▶ Excerpt to read:
= Beginning of Section =

They can and they should. Ukrainian civilians have maintained an extremely high degree of confidence and trust in their military over the last two years precisely because of the Ukrainian military’s efforts incorporating concerns about the civilian population into their military strategies, not in spite of it. For instance, Ukraine’s security and defense forces have led and supported civilian evacuation efforts and, in surveys carried out by the Center for Civilians in Conflict, civilians rated the effectiveness of the military at providing evacuation support higher than any other organization. As a result of their approach, more people have been willing and able to evacuate from dangerous areas despite significant hurdles and fears that their homes will be destroyed or looted in their absence. Through the trust that they have built with the population, the authorities have managed to implement evacuations that comply with their obligation to remove the civilian population under their control from the direct vicinity of military objectives, undoubtedly reducing civilian casualty rates.
The government of Ukraine has also created several notification systems, some open-source and others confidential, to inform the population about incoming threats such as airstrikes, power outages, and water cuts in real-time to allow people and organizations to swiftly take appropriate action. Such systems both comply with the obligation of the authorities to take all necessary measures to reduce the harm to civilians and improve the survivability of its own population. In other words, these measures get to the core of Ukraine’s IHL obligations to take all feasible measures to protect its own population against the adverse effects of the war.

= End of Section =

▶ Information shown:
= Beginning of Section =

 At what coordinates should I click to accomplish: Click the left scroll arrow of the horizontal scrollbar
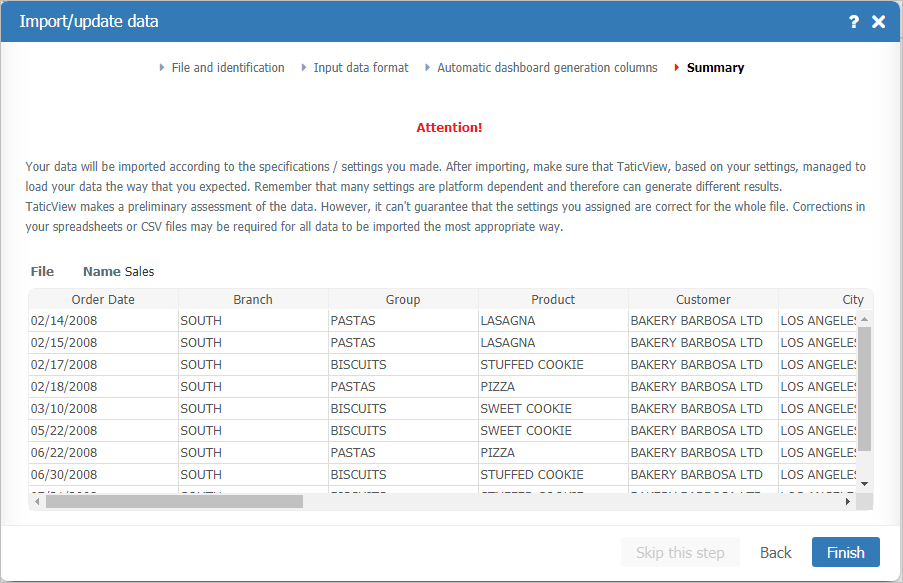[x=37, y=501]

= End of Section =

▶ Goal of the exercise: Continue the text about Ukraine's military and government protecting civilians during the war, starting right after its last sentence.

▶ Exercise output:
Concluding Thoughts
If respect for IHL is going to emerge whole rather than hobbled from the Russia-Ukraine war, researchers and monitors must continue documenting IHL violations and pursuing accountability for all violations committed, regardless of the perpetrator. While the behavior of Russian troops may not often be immediately or directly responsive to such reporting, the armed forces of Ukraine have sometimes modified their behavior based on such documentation, and successful international efforts to hold Russia accountable can prevent a sense of inequity and injustice that seems to be fueling arguments against the need for Ukraine to uphold IHL.
Instead of backsliding as a default, militaries should also study Ukraine to determine how to better operationalize IHL through CHM and other civilian protection efforts in the context of great power competition. In all cases, there should be a focus not just on how to win a near-peer war, but how to do so while maximally protecting civilians. States can absorb lessons from how Ukraine has succeeded and struggled with ubiquitous disinformation, fending off and responding to attacks on its energy infrastructure, and warning civilians appropriately about the risks of direct participation in hostilities. States should learn from how Ukraine is collaborating with civil society, incorporating information on the civilian environment into its military planning, grappling with widespread attacks against critical civilian infrastructure, and evacuating civilians from frontline areas.
***
Lauren Spink is the Senior Advisor on Research at the Center for Civilians in Conflict (CIVIC).